Au milieu des fumeurs de chicha et des joueurs de dominos, trois jeunes filles se serrent sous un parasol, face à la mer, leurs sacs à leurs pieds, l’air dépité. Ryma, 25 ans, porte une robe rouge avec des petits pompons multicolores le long du col et a mis une casquette beige sur ses longs cheveux bruns. « On nous avait dit qu’on serait à l’aise sur cette plage. Mais on est bien entourées », dit-elle en riant et en désignant du menton deux groupes de jeunes garçons assis d’un côté et de l’autre.

Habituellement, ces jeunes femmes qui vivent au Golf, le quartier de la présidence de la République, vont se baigner au Club des Pins, là où résident certains hauts responsables politiques et militaires du pays et où on ne peut entrer qu’avec une carte de membre.
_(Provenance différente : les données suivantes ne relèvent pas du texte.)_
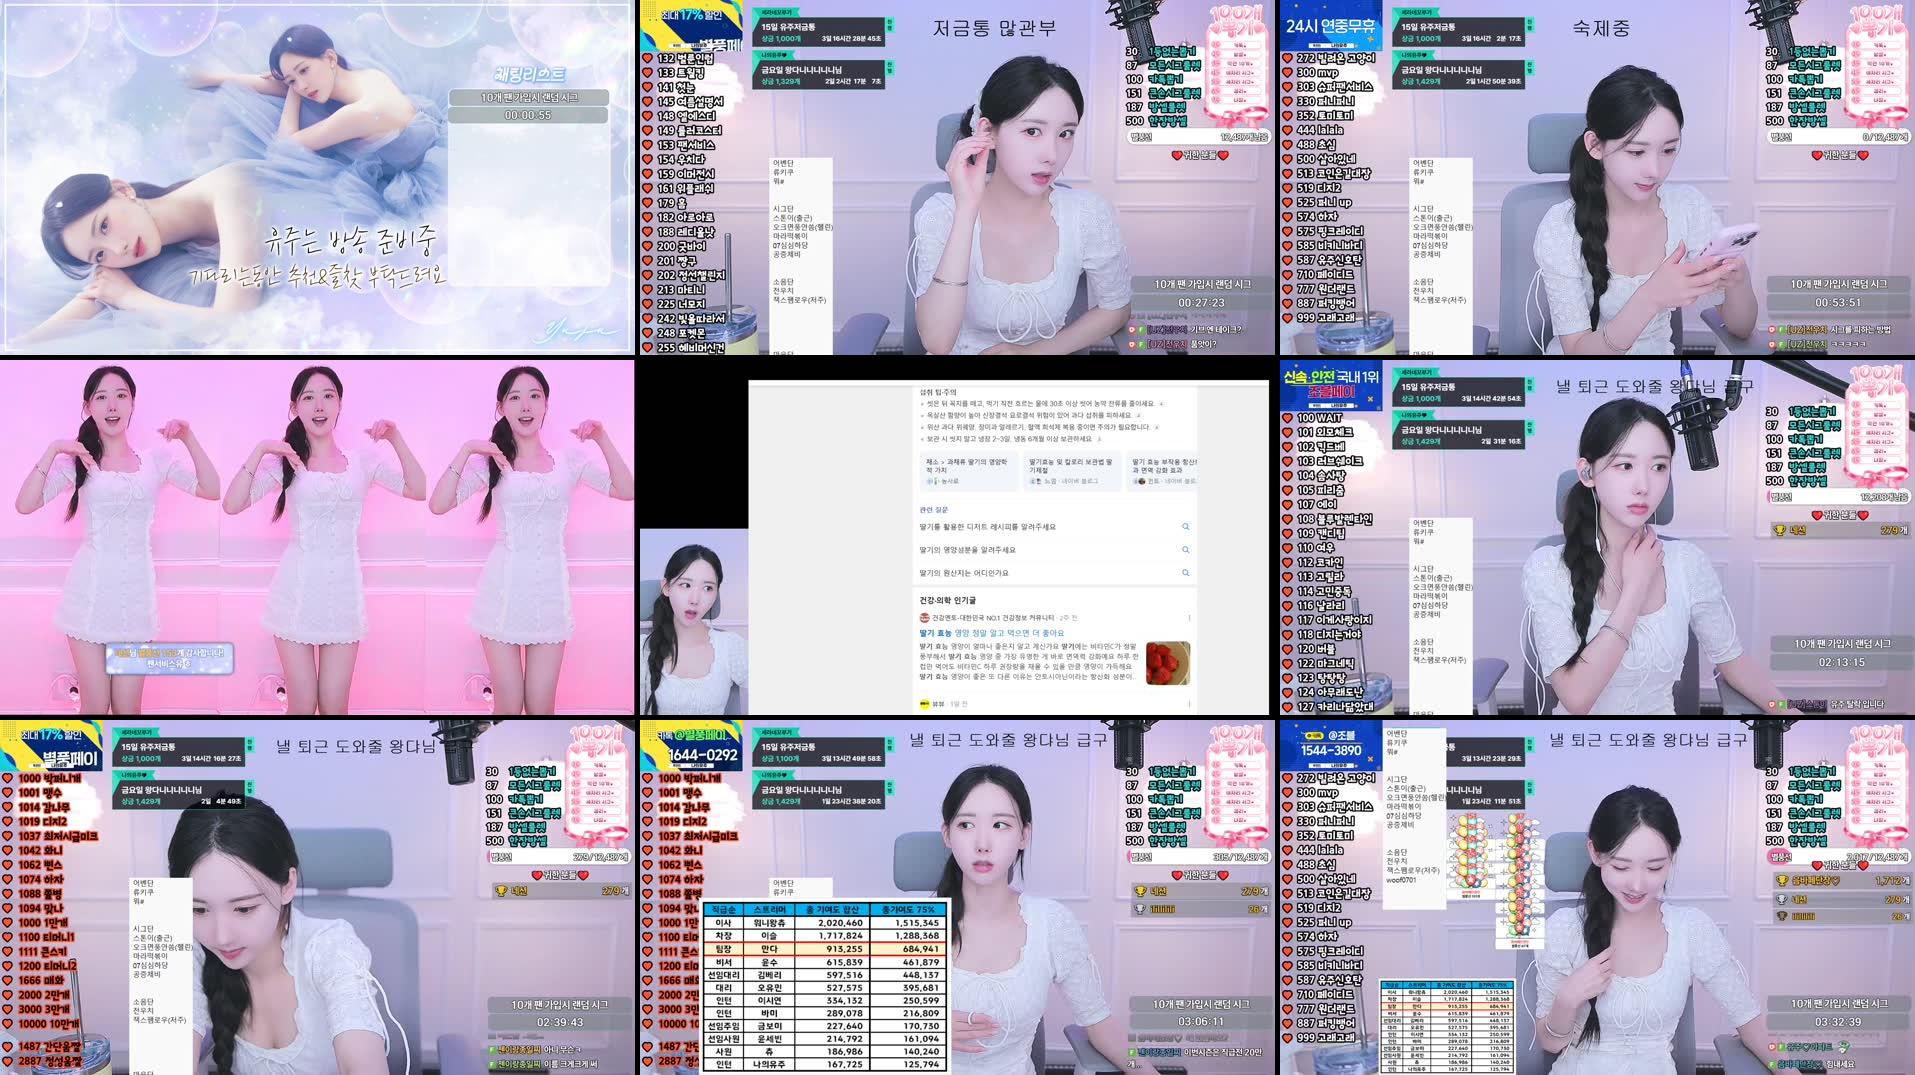
Task: Click the strawberry thumbnail image in the search result
Action: 1166,664
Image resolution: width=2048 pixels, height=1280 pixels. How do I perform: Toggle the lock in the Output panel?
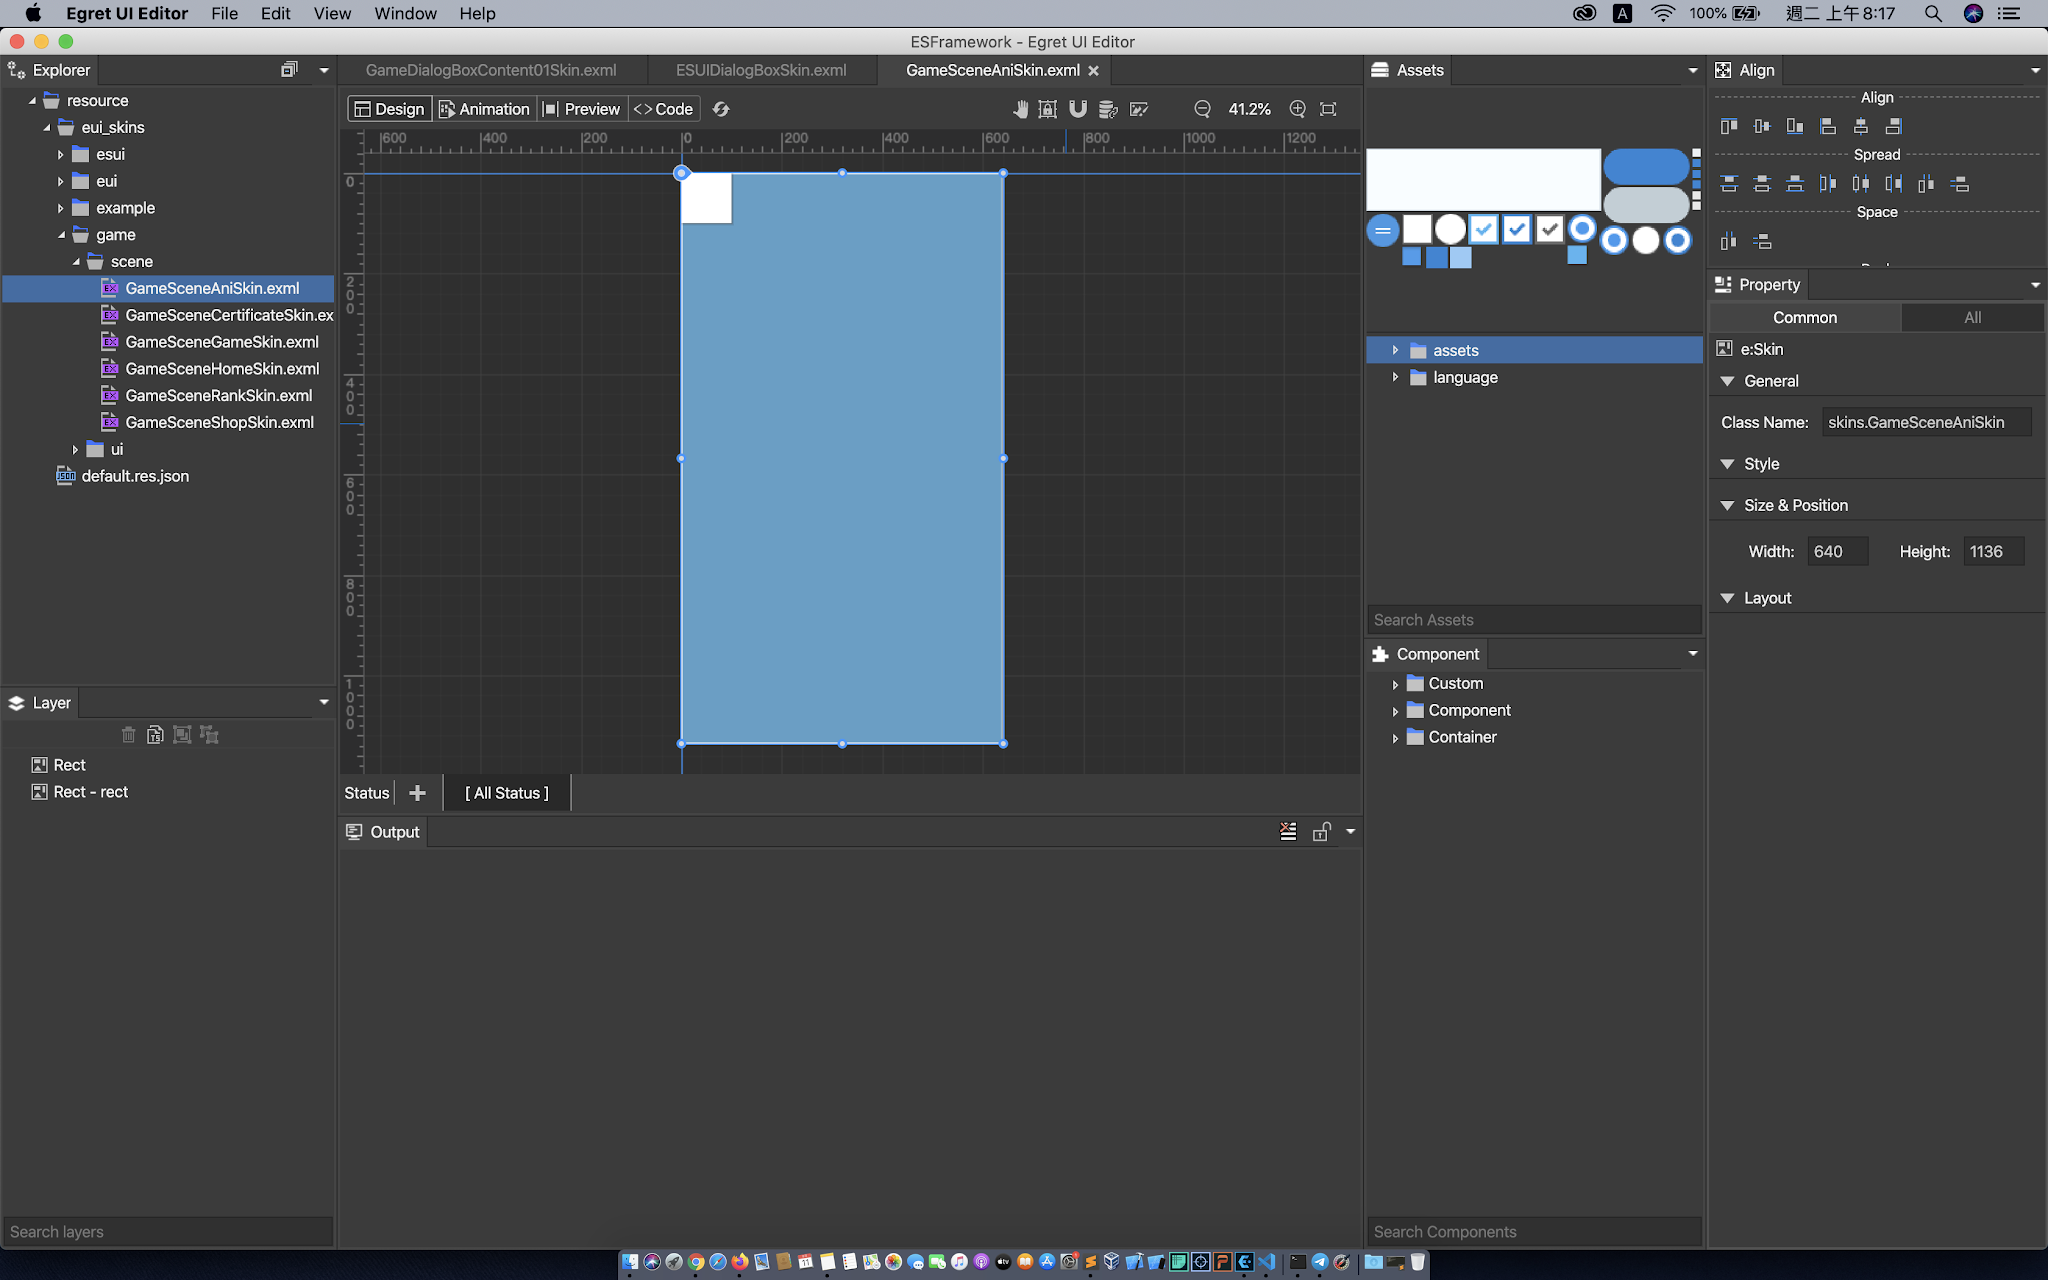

Voyant qu’elles ne se baignent pas, un jeune homme s’approche et leur propose de venir un peu plus loin, dans le bout de plage qu’il « gère ». « Il y a des filles ! », lance-t-il.

La sécurité et la présence de filles sont des arguments marketing pour les jeunes hommes qui louent parasols, chaises et tables. Les trois amies se lèvent pour changer de place. Mais le premier loueur de parasol n’apprécie pas qu’on débauche sa clientèle et une bagarre éclate. Ryma et ses deux amies n’osent plus se faire remarquer. Elles se déplacent mais ne se baigneront pas. « On reviendra avec des garçons ou de la famille », essaye de se persuader Amal en haussant les épaules.